§ Prompt:
Although pictures appear in the records, the copy must leave them out and match everything else exactly.

§ Data excerpts:
Content starts

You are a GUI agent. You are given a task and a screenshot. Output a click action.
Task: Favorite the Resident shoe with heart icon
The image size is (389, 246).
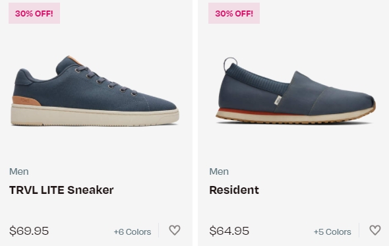[375, 230]
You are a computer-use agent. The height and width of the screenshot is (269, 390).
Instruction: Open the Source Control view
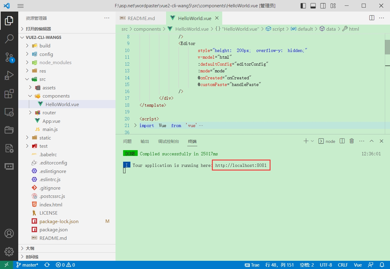(x=9, y=57)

Content ends

§ Task solution:
You are a GUI agent. You are given a task and a screenshot. Output a click action.
Task: Favorite the Resident shoe with heart icon
The image size is (389, 246).
[375, 230]
You are a computer-use agent. The height and width of the screenshot is (269, 390).
Instruction: Open the Source Control view
(x=9, y=57)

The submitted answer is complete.